Six international artists are creating work for SHIFT: Urban Art Takeover, Canterbury Museum’s blockbuster farewell exhibition which opens on 28 January.
Aches (Dublin, Ireland), SHOK-1 (London, United Kingdom) and ROA (Ghent, Belgium) flew in this weekend to join top talent from around Aotearoa New Zealand in the artist line-up.
Kiwi-born creatives Captain Kris (London, UK), Askew One (Oregon, USA) and Ling (Melbourne, Australia) round out SHIFT’S international contingent.
More than 60 urban artists are at work in 35 spaces across five floors of the almost-empty Museum building including rooms never seen before by the public.
Canterbury locals will recognise ROA’s work from the iconic moa mural he painted on the side of the Museum in December 2013 for the exhibition RISE: Street Art. ROA is one of a number of RISE artists returning for SHIFT.
The overseas artists will be in good company working alongside top talent from Aotearoa New Zealand representing a range of urban art approaches. Other names from around the motu include Benjamin Work, Flox and Sweats, Charles and Janine Williams, Ross Liew, Haser, Tawck, Chimp, Milarky, Berst, Component and Margarita Vovna.
Christchurch has one of New Zealand’s most vibrant urban art scenes and will be well represented in the exhibition by artists which include Wongi ‘Freak’ Wilson, Ikarus, Jacob Yikes, Dcypher, Kophie, Jessie Rawcliffe, Ghostcat and Dr Suits.

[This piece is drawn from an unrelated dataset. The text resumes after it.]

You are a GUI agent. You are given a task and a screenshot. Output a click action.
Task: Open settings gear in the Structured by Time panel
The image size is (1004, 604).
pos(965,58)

Exhibition curator and urban art expert Dr Reuben Woods says the SHIFT project is proving to be a dynamic undertaking with the list of contributing artists still growing.
“One of the fantastic things about getting a big group of artists like this together is that there are heaps of opportunities for sharing ideas and cross-pollinating.”
Woods says the exhibition will showcase the huge variety of work grouped under the label “urban art”. Works will include murals, sculpture, video, tattoo art, installations and more.
“RISE, the 2014 street art exhibition at the Museum, was all about urban art’s emergence. These artists will showcase how urban art has evolved since then.
“We’re asking the artists to respond to the Museum as a space, so in curating the exhibition we’ve tried to include artists whose practices contrast or connect with the work of museums.”
Museum Director Anthony Wright says it’s been fantastic to see the exhibition so well received by the urban art community.
“All the artists we’ve talked to have been really keen to be involved. This project and the Museum setting are really sparking their imaginations. I think visitors will be really staggered when they see SHIFT for the first time. I’ve been blown away by the creativity and stunning works that are appearing all around the building and the artists are only just getting started!”
SHIFT: Urban Art Takeover opens on 28 January and runs until 11 April, after which the Museum will close for 5 years for a major building redevelopment. Tickets are on sale now. All proceeds will go towards the Museum’s redevelopment.